Chemists appreciate that the rate of redox reactions can be manipulated by means of an electrical potential gradient. However, it was only in 2016 that it was shown that an external electric field can also be used to catalyze non-redox reactions, thereby opening up a new dimension to chemical catalysis [1]. So-called electrostatic catalysis arises because most chemical species have some degree of polarity and so can be stabilized by an appropriately aligned electric field; when this occurs to a greater extent in transition states compared with reactants, reactions are catalyzed [2]. However, by their nature such effects are highly directional and so implementing them in practical chemical systems is problematic. We have been using a combination of theory and experiment to explore various solutions to this problem. The first is using surface chemistry techniques, in conjunction with the break-junction technique in scanning tunnelling microscopy [1]. This allows us to detect chemical reaction events at the single molecule level, whilst delivering an oriented electrical field-stimulus across the approaching reactants. The second is making use of the electric fields within the double layers of electrochemical cells to manipulate both redox and non-redox unimolecular reactions. Here we find that molecules actually self-align and interact with electrolyte ions to facilitate catalysis [3]. Finally, in an approach that is truly scalable, we have instead addressed problem of orientation of the electric field by making use of appropriately placed charged functional groups to provide the electrostatic stabilization for solution-phase reactions [4]. In this way, the direction of the local field experienced by the reaction centre is fixed, and by associating the stabilization or destabilization with the protonation state of an acid or base group, it has the advantage of providing a convenient pH switch. In this talk our experimental and theoretical results will be presented and the prospects for electrostatic catalysis discussed.
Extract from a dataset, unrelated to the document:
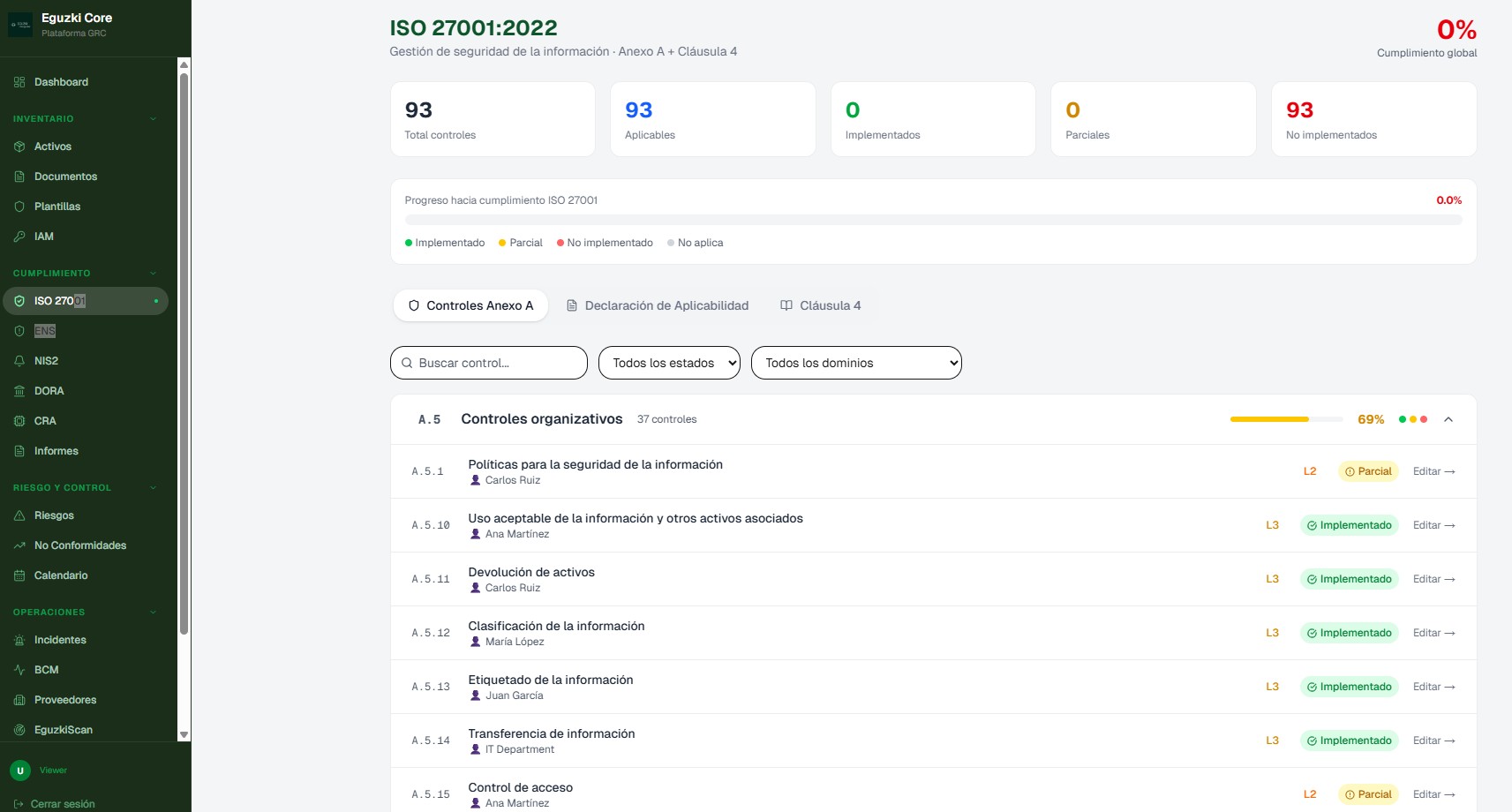Viewport: 1512px width, 812px height.
Task: Select the Calendario icon in the sidebar
Action: 19,575
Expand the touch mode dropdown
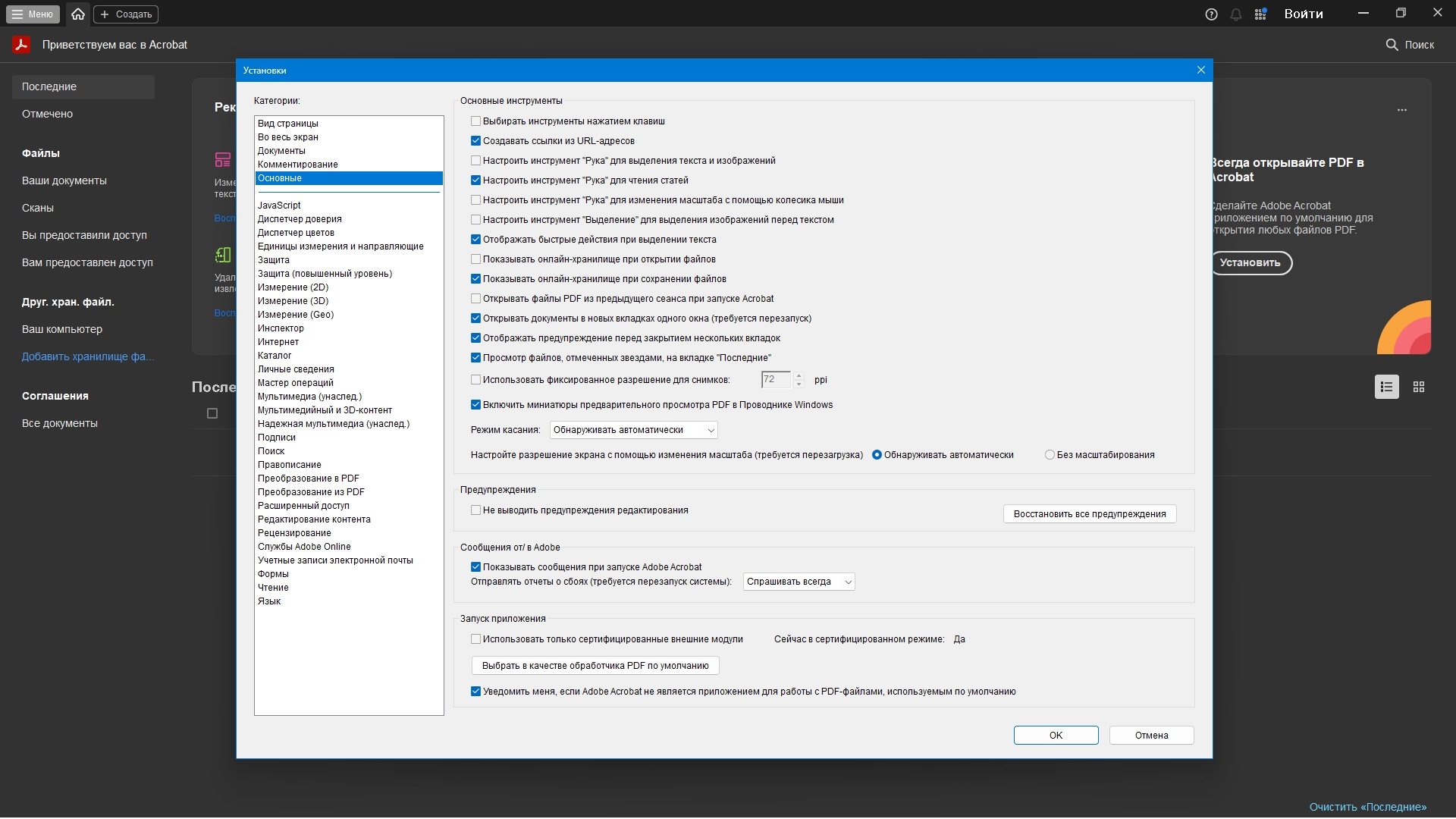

[1] Aragones, Haworth, Darwish, Ciampi, Bloomfield, Wallace, Diez-Perez, Coote, Nature, 2016, 531; Ciampi Darwish, Aitken, Diez-Perez, Coote, Chem. Soc. Rev., 2018, 47, 5146

[2] Shaik, Mandal, Ramanan, Nat. Chem. 2016, 8, 1091-1098 & Chem. Soc. Rev., 2018,47, 5125-5145

[3] Zhang, Laborda, Darwish, Noble, Tyrell, Pluczyk, Le Brun, Wallace, Gonzalez, Coote, Ciampi, J. Am. Chem. Soc., 2018, 140, 766.

[4] Gryn’ova, Marshall, Blanksby, Coote, Nat. Chem., 2013, 5, 474; Gryn’ova, Coote, J. Am. Chem. Soc, 2013, 135, 15392; Klinska, Smith, Gryn’ova, Banwell, Coote, Chem. Sci., 2015, 6, 5623; Gryn'ova, Smith, Coote, Phys. Chem. Chem. Phys., 2017, 19, 22678; Aitken, Coote, Phys. Chem. Chem. Phys., 2018, 20, 10671. Hill, Coote, J. Am. Chem. Soc., 2018, 140 17800; Yu, Coote, J. Phys. Chem. A, 2019, 123, 582–589. Blyth, Coote, J. Org. Chem. 2019 DOI: 10.1021/acs.joc.8b02940.